O cidadão não tem de conhecer a máquina complexa do Estado. O que vai acontecer no futuro, quando chegar a uma Loja do Cidadão, na dispensadora de senhas não vai ter as várias entidades, mas os serviços que precisa de tratar. Tudo vai estar organizado para o cidadão. A loja vai ter três níveis.
Quais serão?
Num primeiro nível, teremos a triagem, que vai contar com humanos e com assistente virtual, para me encaminhar e me dar a informação que preciso. Muitas vezes já nem preciso de ir para o atendimento, fica logo resolvido ali. Também vamos ter a oportunidade de guiar o cidadão, quando o serviço que procura está online. Vamos ter, então, um autoatendimento assistido, seja pelo assistente virtual, seja por pessoas humanas. Para quem precisar mesmo de um atendimento mediado, vai haver este novo conceito que é o balcão do cidadão.
Uma loja pequenina numa zona do interior não consegue ter lá presencialmente todos os serviços principais do Estado. Terá cabines para vídeo. As entidades não estão em loja, mas estão a prestar serviço por todo o país.

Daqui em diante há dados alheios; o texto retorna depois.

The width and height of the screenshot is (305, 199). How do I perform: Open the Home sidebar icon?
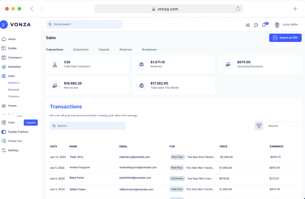(3, 39)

É um balcão único para os vários serviços?
Sim, é um balcão único multi-serviço e multi-entidade. Obviamente que há coisas muito complexas para pôr nesse balcão.
O que é que fica de fora?
A nossa ambição é que 70% a 80% dos temas sejam tratados ou na primeira linha de triagem ou na segunda linha generalista. Também haverá uma terceira linha, que é o atendimento especializado. Aí, sim, virá a pessoa de entidade em concreto, mas é só para um número muito menor de casos. Nesta terceira linha, vai haver uma mistura entre o físico e o digital, isto é, vai ser possível fazer por videochamada. Uma loja pequenina numa zona do interior não consegue ter lá presencialmente todos os serviços principais do Estado. Terá as duas primeiras duas linhas e cabines para vídeo. As entidades não estão em loja, mas estão a prestar serviço personalizado por todo o país. Isto até permitirá um melhor match entre oferta e procura.

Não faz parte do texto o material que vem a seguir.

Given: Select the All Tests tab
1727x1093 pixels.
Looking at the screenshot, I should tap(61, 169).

Quando será aplicado este novo modelo?
Contamos abrir a primeira loja já com este modelo, no final do ano. Se tudo correr bem, em dezembro. A primeira loja será na Maia.

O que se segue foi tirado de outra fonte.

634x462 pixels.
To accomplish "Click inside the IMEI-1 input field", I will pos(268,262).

Essa concentração implica, suponho, grande formação dos funcionários. Como é que está a correr este processo?
O novo modelo é mais exigente para os funcionários, porque vão ter de lidar com um leque maior de serviços. Na AMA, já temos uma academia, que presta formação aos mediadores. Vamos alargar o espetro dos temas que esta academia vai dar. Vamos dar formação para todos estes colaboradores que vão estar nestes Espaços de Cidadão majorados, que vão ser o coração das novas Lojas de Cidadão.
Que temas novos serão esses?
Cidadania digital, tecnologias de informação e comunicação, desenvolvimento pessoal, além de todas as temáticas dos serviços que têm de prestar. Além disso, teremos uma linha de suporte aos Espaços do Cidadão. Se uma pessoa que estiver a atender num destes balcões generalistas tiver uma dúvida, terá uma linha, onde estão pessoas da AMA, a quem pode recorrer.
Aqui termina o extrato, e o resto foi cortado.